CFG Reduction assignment

profilebeststudent143
CFGReducePart21.docx

COSC5315 Program-5 Fall 2015

CFG Reduction (Part-2)

Background:

There are two main reasons to reduce CF grammars:

· While empty-production rules and unit-productions are useful, they may become obstacles in some applications such as top-down compiler parser construction and conversions to certain normal forms (Chomsky Normal form and Greibach Normal form in particular). So, in such cases, their elimination is necessary.

· A grammar symbol is useless (and hence its very existence should be denied and deleted) if it is not Derivable (or Reachable) or it is not Live.

It is Reachable if it can be derived by the Start symbol of the grammar. By definition, the Start symbol of a grammar is Reachable but others may or may not be. A grammar symbol is Live if it can derive a terminal string (a string consisting only of zero or more terminal symbols not including any non-terminal symbol). By definition, a terminal symbol is Live as we believe that each terminal can derive itself (which is a terminal string of one terminal) in zero step of derivation.

So, each useless symbol should be eliminated from the grammar. Good news is that the elimination of all useless symbol is straightforward.

All that needs to be done is delete a production rule if it contains a useless symbol on either side of the rule and no compensation is needed, which makes the elimination process very simple.

· While their eliminations are simple and easy the identifications of useless symbols are not quite that simple partly because the elimination of one useless symbol may make what appears to be a useful symbol useless all of a sudden. Therefore, for the sake of efficiency, it is desirable to find and eliminate all dead (i.e., those that are not Live) symbols first before attempting to find symbols that are not Reachable.
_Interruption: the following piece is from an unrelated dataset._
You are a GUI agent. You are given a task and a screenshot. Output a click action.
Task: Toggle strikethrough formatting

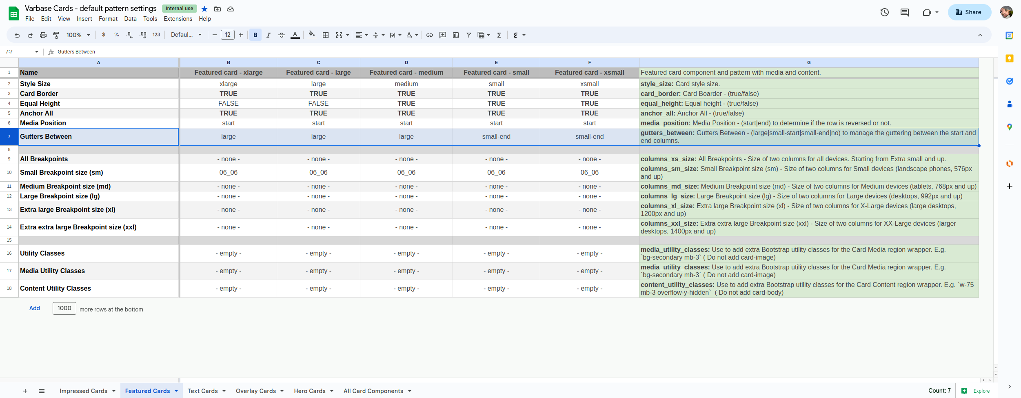tap(282, 35)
Task: (Second part of CFG Reduction)

This program constitutes the continuation part of CF grammar reduction process. You must assume that all useless symbols have been identified and any rule containing those useless symbols on either side of a rule have already deleted.

Your program will output the following:

a. The input grammar rules.

b. All nullable nonterminals

c. All unit-production rules, both explicit and implicit.

Note that the input grammar has the following two explicit unit rules,

among others:

Body --> S

S --> SS

They are explicit in the sense that they actually appear in the grammar and

Visible as there are others not exactly visible nor explicit.

Because of these two unit rules, we must assume that we also have the following implicit (hidden) unit rule: Body --> SS

While the first two are explicit this last one is called implicit (as it is implied by the first two)

Input grammar:

Use the following input grammar to test run your program:

(Note that every Nonterminal must appear at least once on the LHS of a production rule. Hence if a symbol does not appear even once as the LHS

of a production rule, it must be a terminal symbol.)

Program --> Block

Block --> begin Body end

Body --> S ; Body

Body --> S

S --> Dec SS

S --> SS

Dec --> int IdList

Dec --> real IdList

Dec --> Empty-string

SS --> Block

SS --> Id = Exp

SS --> Print ExpList SR

SS --> Print IdList

SS --> Empty-string

SS --> If Exp then SS

SS --> Read IdList

SS --> Some More

IdList --> Id , IdList

IdList --> Id

Id --> aa

SR --> SS : SR

Some --> More Exp

ExpList --> Exp

ExpList --> Exp , ExpList

Exp --> Exp + Term

Exp --> Term

Term --> Term * Factor

Term --> Factor

Factor --> Primary ** Factor

Factor --> Primary

Primary --> id

Primary --> Empty-string